## Exercise objective
Below is a listing; retype exactly the line with "You are a computer-use agent. The" and every line after it through the end, and only those, leaving out the pictures.

## Records for processing
★ ★ ★ ★

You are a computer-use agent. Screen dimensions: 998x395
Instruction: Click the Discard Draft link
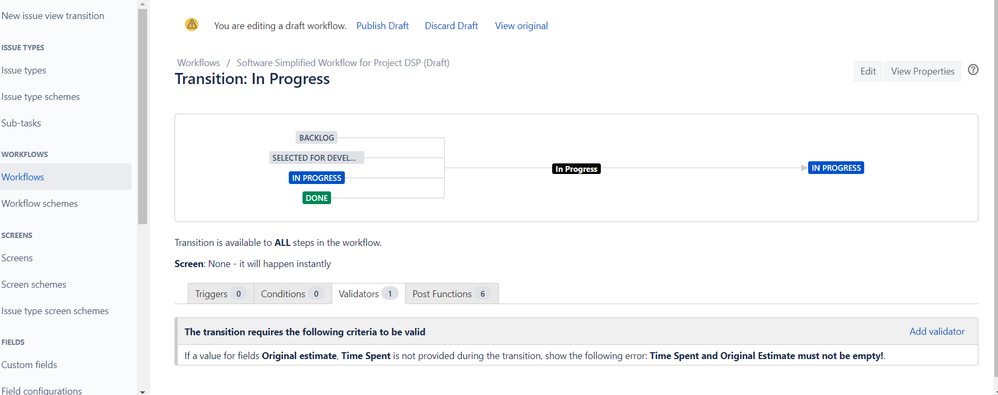(x=451, y=26)
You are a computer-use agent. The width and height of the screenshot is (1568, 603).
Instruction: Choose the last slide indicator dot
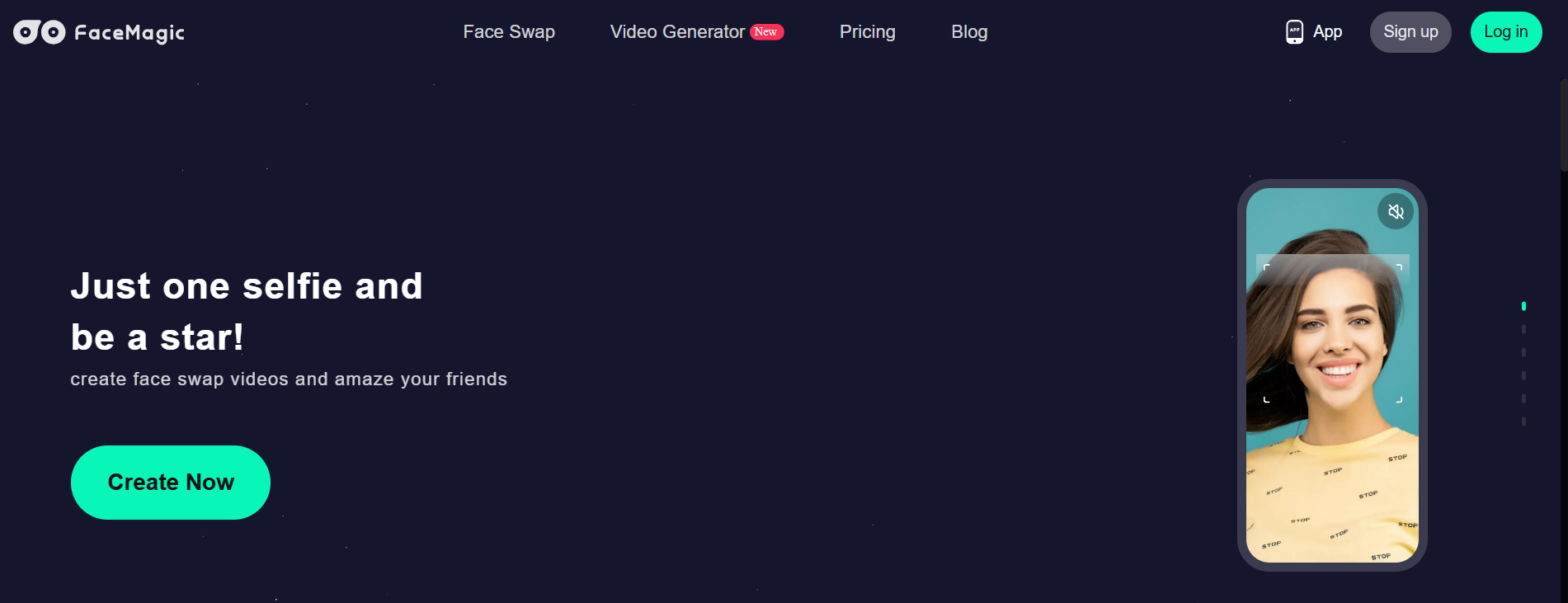(1523, 422)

★ ★ ★ ★

## Exercise answer
You are a computer-use agent. The width and height of the screenshot is (1568, 603).
Instruction: Choose the last slide indicator dot
(1523, 422)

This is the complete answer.